Thursday, August 11, 2011

Shopping list

Want.

On a related note, the latest episode of "Louie" is everything you need to know about renting an apartment in New York.

On an unrelated note, there's scandal, scandal everywhere about some very beautiful-in-a-grown-up-kind-of-way 10-year-old French model. Google the relevant words and you'll find this, but linking inevitably directs to not-especially-artistic shots of said model without her shirt on, and I, for one, can live without that. Like I've said about these scandals before, the issue is not - no matter how many times Jezebel or whichever other site tells us it should be - Think of the Children. (Somehow I doubt that even in France, pedophiles are buying let alone created by French Vogue.) It's always fundamentally Think of the Grown Women, who will never measure up if an ideal is defined as preadolescent. Turning back the ideal age for a model to that which precedes not only hips and cellulite, but also acne and angst, is probably an efficient way of marketing anti-aging goo to ever-younger women. (High school juniors, you're looking a bit rough around the edges). It's also a good way of turning otherwise interested women off fashion. I'd take a Belgian water-tower house over something I'm supposed to want to buy because a Fanning sister modeled it any day. Yes, watch me vote with my theoretical dollars (or euros as the case may be).

4 comments:

  1. PG,

    Guess we'll have to see where the comments go, but I suspect this is the bit that will hold their attention:

    "They point to things like a swollen defense budget, subsidies for the ultra-Orthodox and the cost of settlements in the West Bank and East Jerusalem, where the Interior Ministry said Thursday that it would build 1,600 units and announced plans for 2,700 more."

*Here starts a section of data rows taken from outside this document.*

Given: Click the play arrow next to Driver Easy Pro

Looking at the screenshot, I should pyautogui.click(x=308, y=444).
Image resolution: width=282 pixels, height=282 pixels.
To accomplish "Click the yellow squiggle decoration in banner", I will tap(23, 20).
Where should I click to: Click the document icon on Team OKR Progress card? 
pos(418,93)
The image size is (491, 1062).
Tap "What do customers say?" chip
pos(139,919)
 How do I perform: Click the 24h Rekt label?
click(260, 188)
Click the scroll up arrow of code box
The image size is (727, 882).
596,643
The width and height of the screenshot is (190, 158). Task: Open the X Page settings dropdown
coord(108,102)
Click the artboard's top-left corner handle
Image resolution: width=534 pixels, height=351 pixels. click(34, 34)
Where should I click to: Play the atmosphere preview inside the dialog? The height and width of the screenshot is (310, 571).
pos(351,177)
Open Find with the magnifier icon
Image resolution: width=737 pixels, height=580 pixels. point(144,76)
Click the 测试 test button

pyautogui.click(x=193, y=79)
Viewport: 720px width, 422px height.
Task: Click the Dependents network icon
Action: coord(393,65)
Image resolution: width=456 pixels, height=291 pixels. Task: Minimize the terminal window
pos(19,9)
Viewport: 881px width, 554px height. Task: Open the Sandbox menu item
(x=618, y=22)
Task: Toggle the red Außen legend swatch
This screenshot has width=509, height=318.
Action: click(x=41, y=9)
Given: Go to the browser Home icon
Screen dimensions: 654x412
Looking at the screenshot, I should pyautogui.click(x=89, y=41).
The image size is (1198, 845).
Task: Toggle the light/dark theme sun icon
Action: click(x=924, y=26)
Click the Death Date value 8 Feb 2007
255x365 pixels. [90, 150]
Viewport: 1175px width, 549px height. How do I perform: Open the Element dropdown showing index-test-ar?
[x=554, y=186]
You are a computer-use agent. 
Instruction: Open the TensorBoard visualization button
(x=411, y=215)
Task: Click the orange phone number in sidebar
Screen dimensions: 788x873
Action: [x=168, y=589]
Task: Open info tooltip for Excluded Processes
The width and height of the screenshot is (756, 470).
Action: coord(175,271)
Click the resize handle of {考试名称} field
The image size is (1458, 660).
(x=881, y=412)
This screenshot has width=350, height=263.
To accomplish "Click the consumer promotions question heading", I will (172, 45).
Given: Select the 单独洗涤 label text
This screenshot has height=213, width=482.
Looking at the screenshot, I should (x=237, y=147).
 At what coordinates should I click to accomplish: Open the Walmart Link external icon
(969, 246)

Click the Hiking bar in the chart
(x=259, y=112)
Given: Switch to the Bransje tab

    There's a contingent that responds to every article about Israel - political or not - by complaining that it wasn't entirely (or at all) devoted to the plight of the Palestinians, and to Israel's 110% responsibility for that plight. My guess is, that's the angle those readers will take.

    It's certainly not going to be sympathy with Jewish Israeli protestors, who don't come across as poor, exactly, in the article (a 25-year-old Facebook-using filmmaker?). I mean, some will express sympathy, but anti-Semites, no. They might, however, respond along the lines of, these few rich Israelis control not just Israel but also America.

    All that said, I generally try not to talk about that-which-could-potentially-inspire-anti-Semitism, because this gets read as hysterical. That said, I'll check on those comments later, so we'll see.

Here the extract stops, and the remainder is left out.